Il Parlamento Siciliano era composto da due Camere: la Camera dei Pari o Camera Alta, composta da 159 rappresentanti degli ecclesiastici e dei nobili, e la Camera dei Comuni, ove sedevano 222 rappresentanti del popolo. Il Distretto di Canicattì fu rappresentato nel Consiglio Generale di Palermo dal barone dottor Salvatore La Lomia, che era stato eletto, il 15 marzo, dal comitato rivoluzionario cittadino riunito nel convento del Carmine.
A Canicattì le prime coccarde tricolori comparvero il 23 gennaio 1848 ad opera dei rivoluzionari Diego e Alfonso Martines che obbligarono ad indossarle il Giudice Circondariale Emmanuele Piazza ed il barone Bartoccelli. Tutti insieme, quindi, scesero in piazza, invogliando i presenti a fare lo stesso. Tutta la popolazione, d’un tratto, divenne antiborbonica. Il 24 gennaio mattina la torre dell’Orologio apparve sormontata da una bandiera tricolore.
Il 12 febbraio 1848, con un solenne Te Deum, le autorità ed il popolo di Canicattì festeggiavano la conquista, da parte della Nazione, del Castello a Mare di Palermo. Nella stessa chiesa, martedì diciotto aprile, il sacerdote Gioacchino Caico, uno dei componenti del Comitato, intonò un Te Deum di ringraziamento per essere stato dichiarato decaduto l’ex re Ferdinando II dal trono di Sicilia e per la fine della dinastia dei Borbone.
La rivoluzione antiborbonica a Canicattì ebbe un forte appoggio da parte del francescano padre Francesco Decaro, del convento dello Spirito Santo.
Restaurato il governo borbonico, anche nelle singole giurisdizioni territoriali si tornava ai vecchi organismi.
Vincenzo Macaluso nel 1859, d'intesa con Rosolino Pilo e Francesco Crispi, organizzò una rivolta di picconieri di Comitini, Grotte, Racalmuto, Castrofilippo e Favara, con l'intento di estenderla a Palermo. Il 3 luglio 1859, di buon mattino, issava sul Calvario di Aragona e sul vicino Monte La Pietra, nel territorio di Comitini, il tricolore italiano.
L'11 maggio 1860, il giorno dello sbarco dei garibaldini a Marsala, fu inviato a Canicattì, in via precauzionale, un reggimento di cacciatori ed un altro di carabinieri al comando del generale Afan De Rivera. Il 23 maggio insorgeva Girgenti e, subito dopo, anche a Canicattì veniva issato il tricolore sulla Torre dell'Orologio, mentre tutte le campane della città suonavano a festa.
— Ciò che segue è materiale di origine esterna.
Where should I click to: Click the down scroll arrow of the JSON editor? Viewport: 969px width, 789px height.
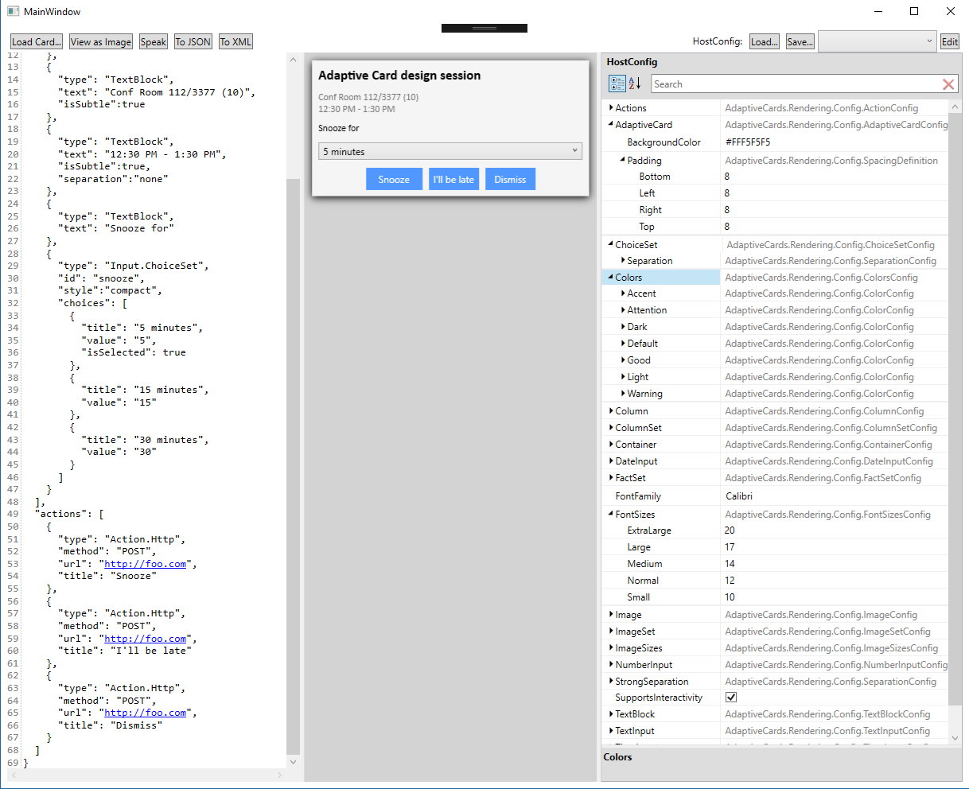(x=293, y=761)
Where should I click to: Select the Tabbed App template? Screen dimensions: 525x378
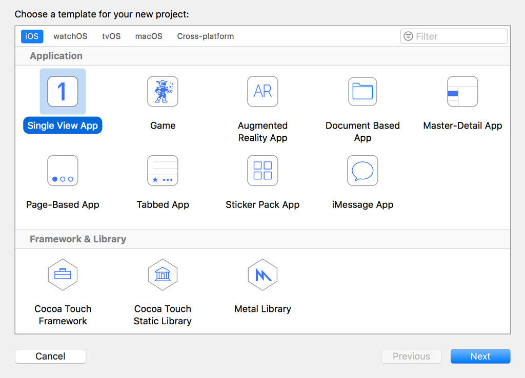[163, 171]
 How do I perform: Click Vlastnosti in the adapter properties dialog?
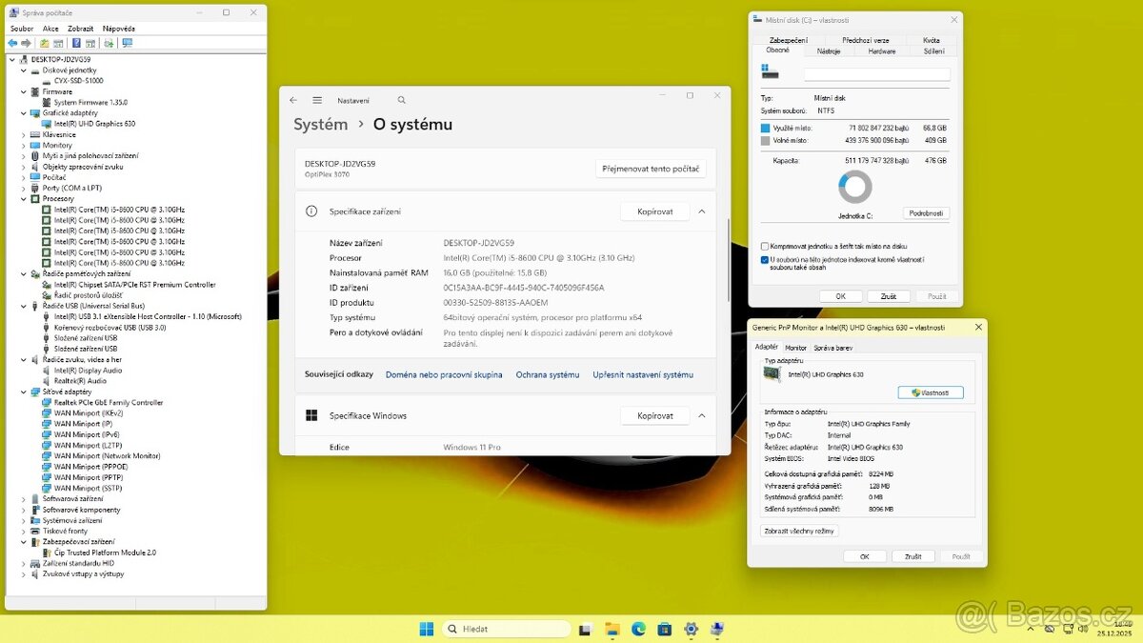click(931, 392)
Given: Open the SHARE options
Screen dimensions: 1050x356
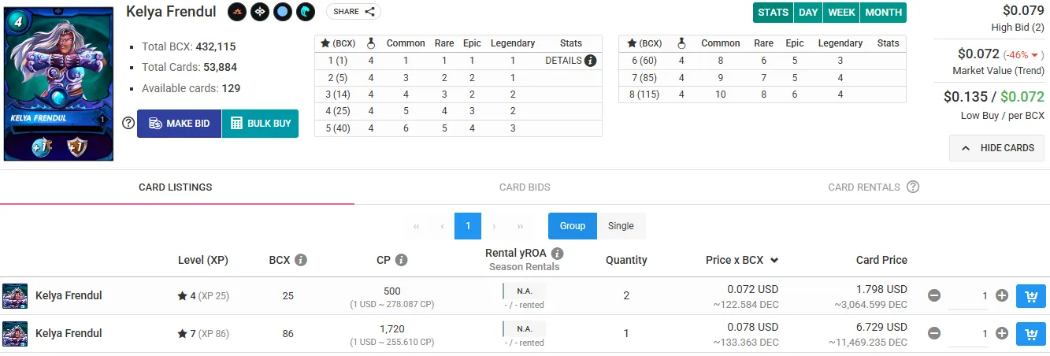Looking at the screenshot, I should coord(354,12).
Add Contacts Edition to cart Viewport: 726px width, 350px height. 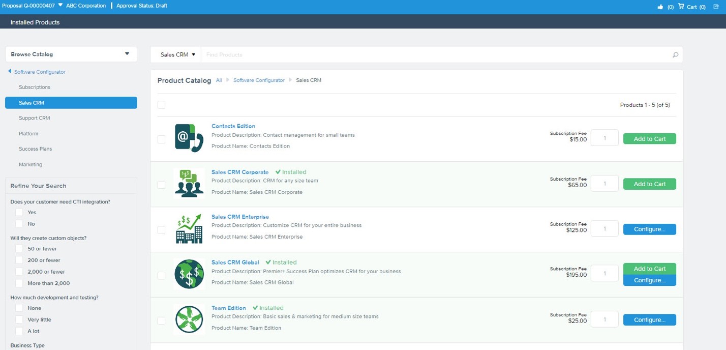650,139
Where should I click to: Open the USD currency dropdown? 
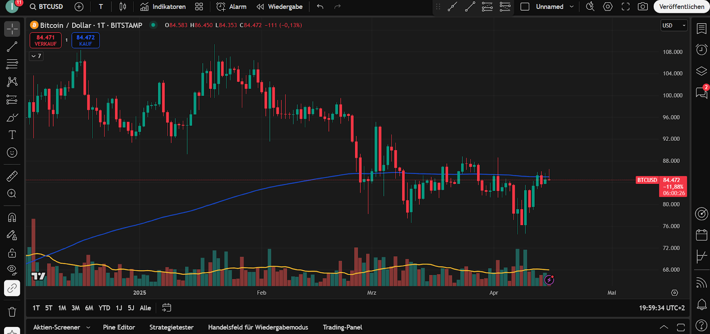[674, 25]
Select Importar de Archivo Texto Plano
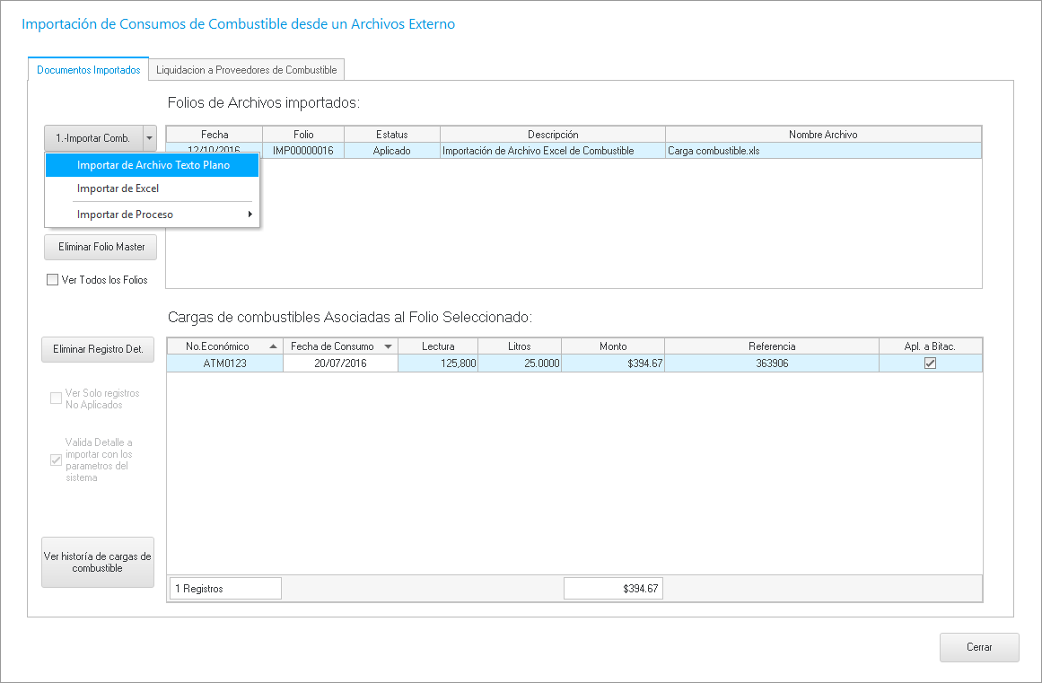The width and height of the screenshot is (1042, 683). pos(153,165)
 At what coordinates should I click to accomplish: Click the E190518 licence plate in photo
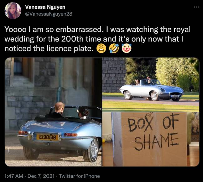click(47, 137)
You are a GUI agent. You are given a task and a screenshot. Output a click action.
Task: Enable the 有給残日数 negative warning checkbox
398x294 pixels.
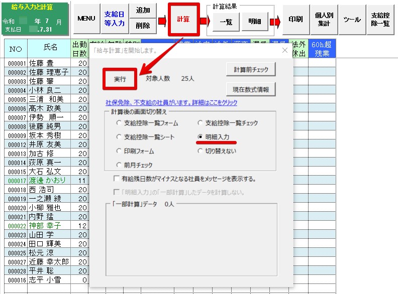(117, 179)
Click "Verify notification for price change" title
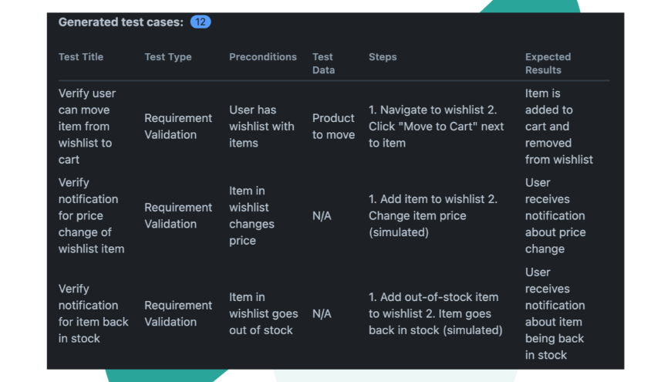Viewport: 671px width, 382px height. coord(91,216)
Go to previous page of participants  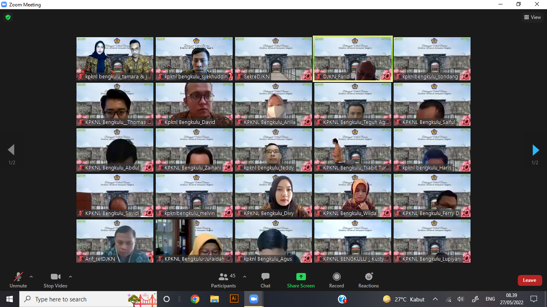(11, 150)
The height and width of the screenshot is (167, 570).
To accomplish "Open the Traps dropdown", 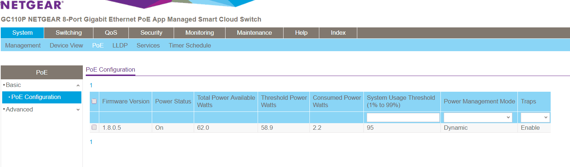I will coord(535,117).
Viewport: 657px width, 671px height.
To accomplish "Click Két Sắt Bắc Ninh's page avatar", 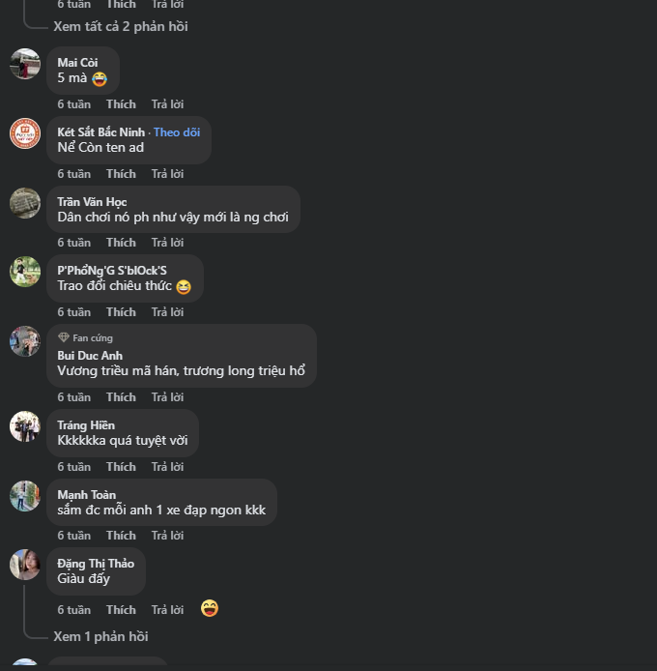I will pyautogui.click(x=25, y=133).
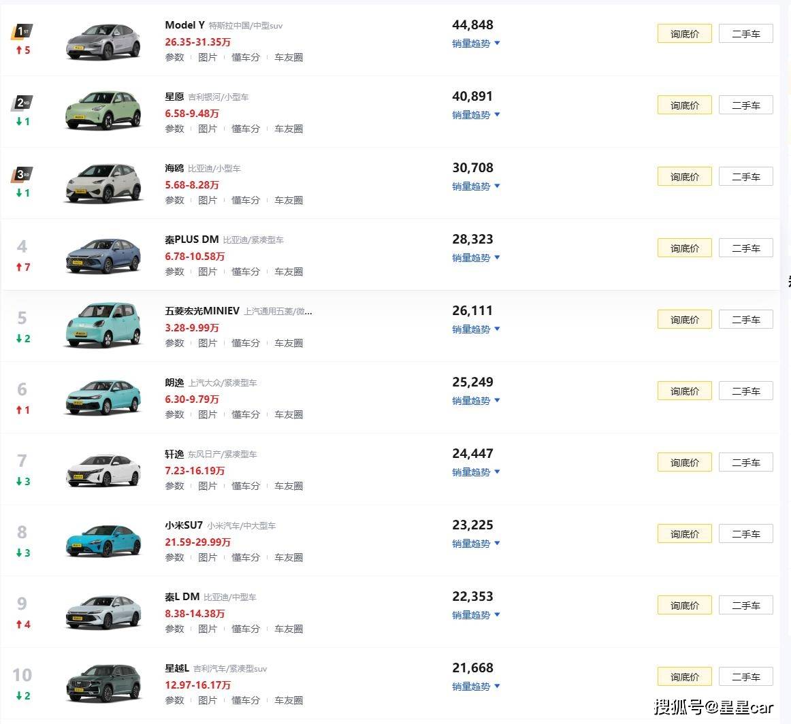Screen dimensions: 791x724
Task: Open 车友圈 for 小米SU7
Action: click(x=289, y=558)
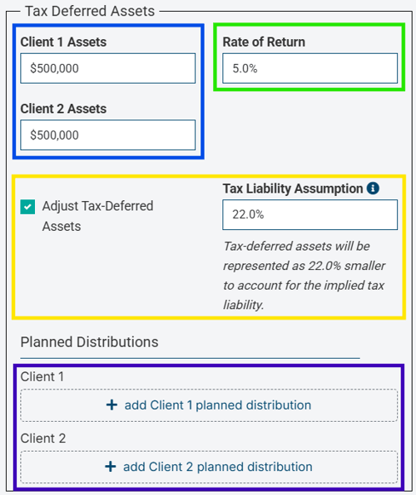Click the plus icon for Client 1 distribution
This screenshot has width=416, height=495.
pos(111,405)
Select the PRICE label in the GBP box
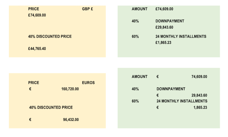Screen dimensions: 228x137 click(33, 9)
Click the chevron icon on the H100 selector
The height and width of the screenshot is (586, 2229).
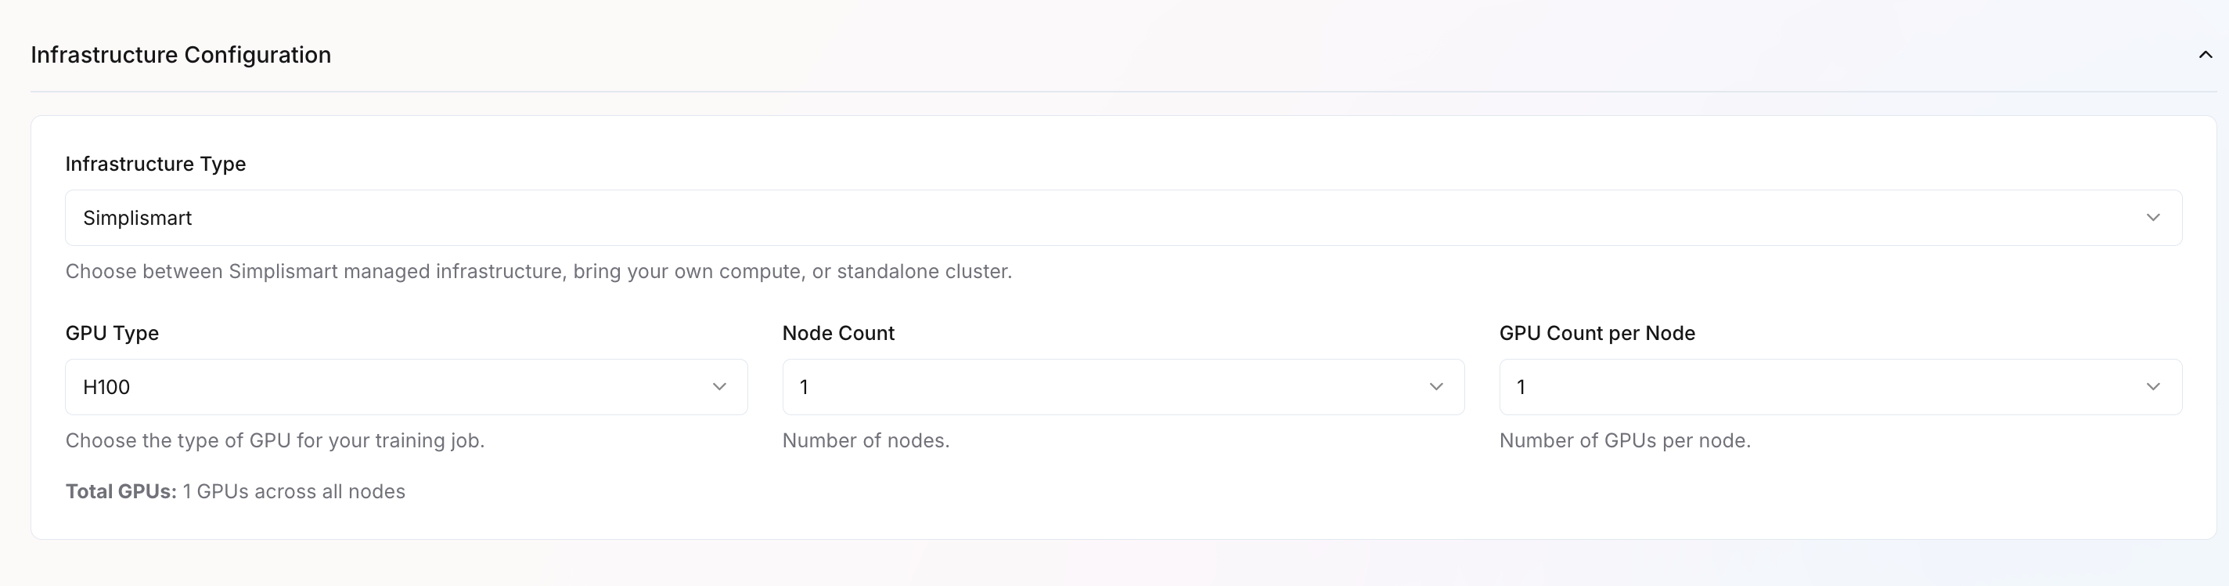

Il primo ad innalzare il tricolore a Canicattì fu Antonino Caramazza, figlio del proprietario Gaetano Caramazza.
Il 23 giugno 1860 i cittadini di Canicattì furono invitati a recarsi nella Chiesa Madre per iscriversi alle liste elettorali in vista delle elezioni che si sarebbero tenute il 21 ottobre.
Il 21 ottobre l’arciprete Carmelo Moncada, il presidente del Comitato elettorale Pietro Testasecca ed il notaio Emanuele Antinoro si riunirono nella “Matrice Chiesa, luogo stabilito dal Magistrato Municipale per ricevere la votazione degli Elettori per plebiscito”. Nella stessa serata furono proclamati i risultati: iscritti 2847, partecipanti al voto 2643, voti favorevoli all’annessione 2642, voti contrari 1. Canicattì contava allora 18.275 abitanti. 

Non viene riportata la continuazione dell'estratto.